PROBLEM TO WORK ON ▸
Exclude the pictures, then quote exactly the lines from the one holding "You are a GUI" through the last line of the records.

____

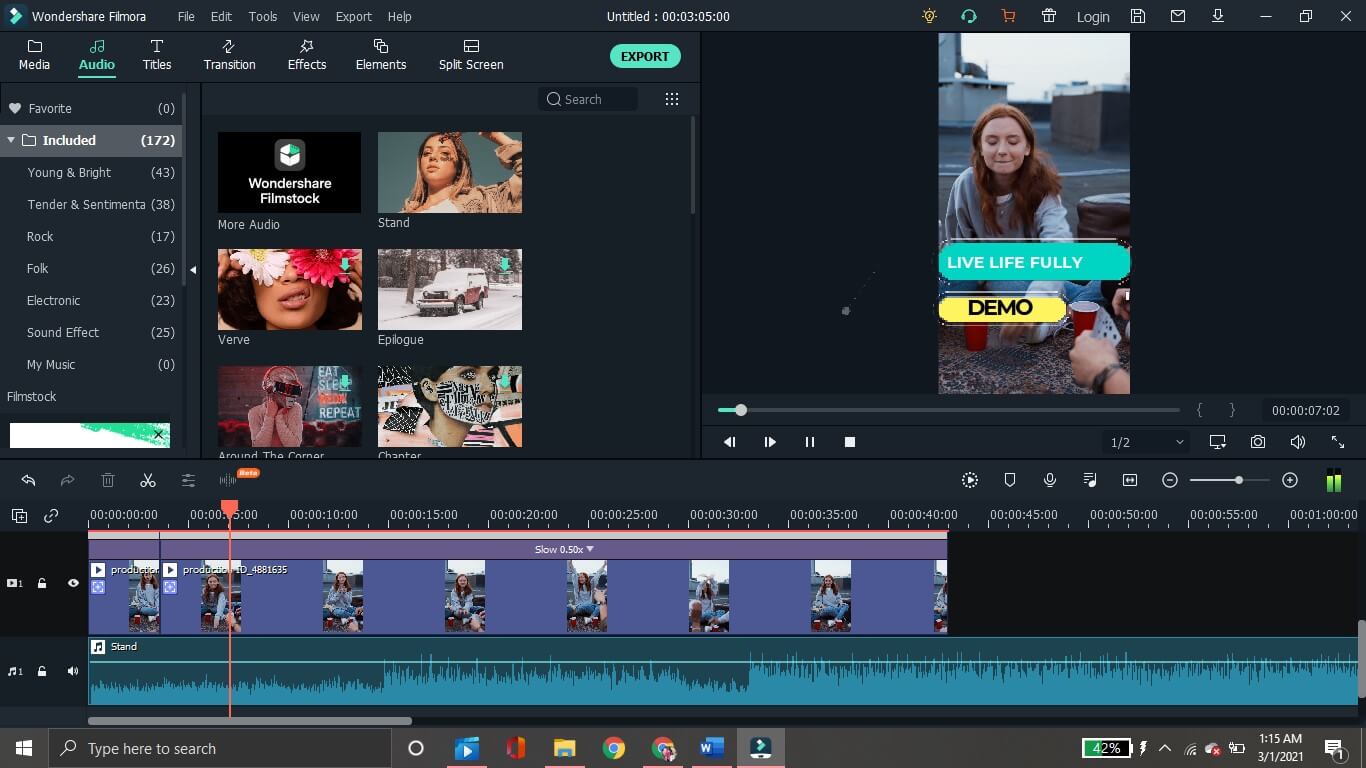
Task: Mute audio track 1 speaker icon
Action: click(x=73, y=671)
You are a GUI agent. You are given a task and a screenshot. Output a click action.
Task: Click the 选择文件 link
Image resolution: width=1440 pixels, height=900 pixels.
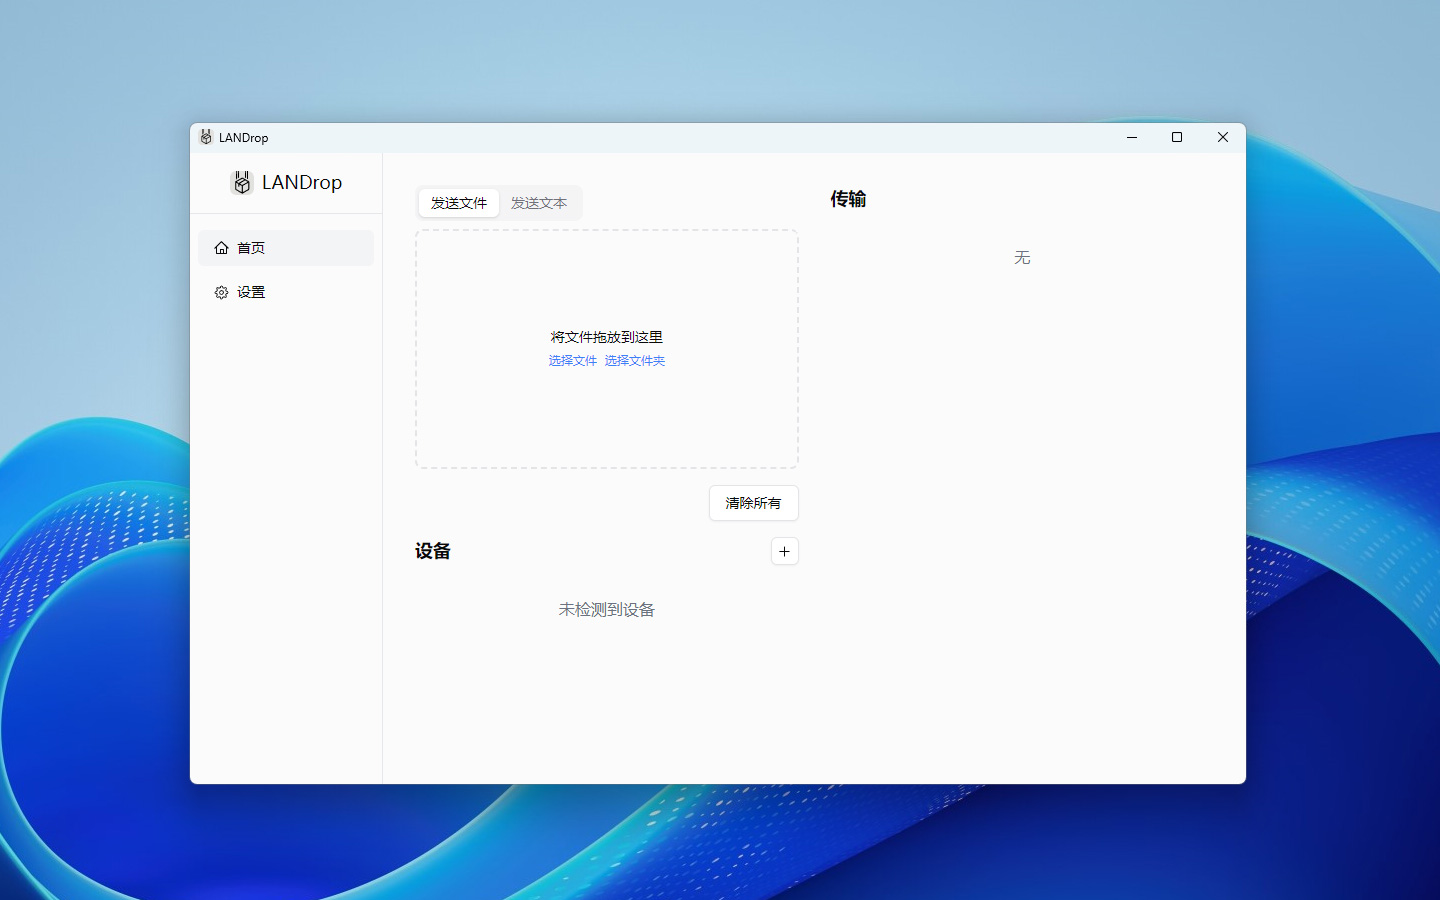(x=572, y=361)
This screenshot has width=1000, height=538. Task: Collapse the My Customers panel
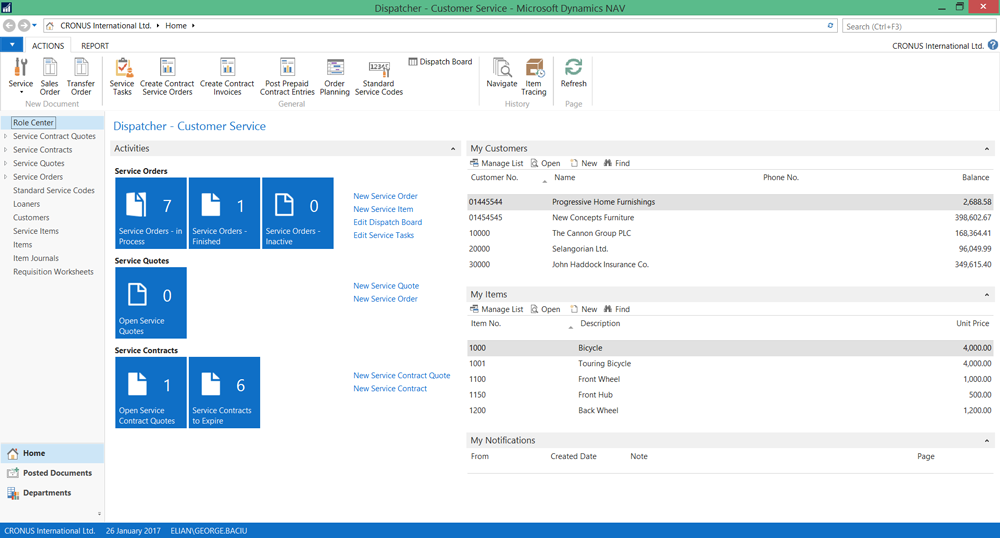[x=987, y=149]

____

OUTPUT OF THE TASK ▸
You are a GUI agent. You are given a task and a screenshot. Output a click action.
Task: Click the 选择文件 link
Image resolution: width=1440 pixels, height=900 pixels.
(x=572, y=361)
This screenshot has width=1000, height=538. Task: Collapse the My Customers panel
[x=987, y=149]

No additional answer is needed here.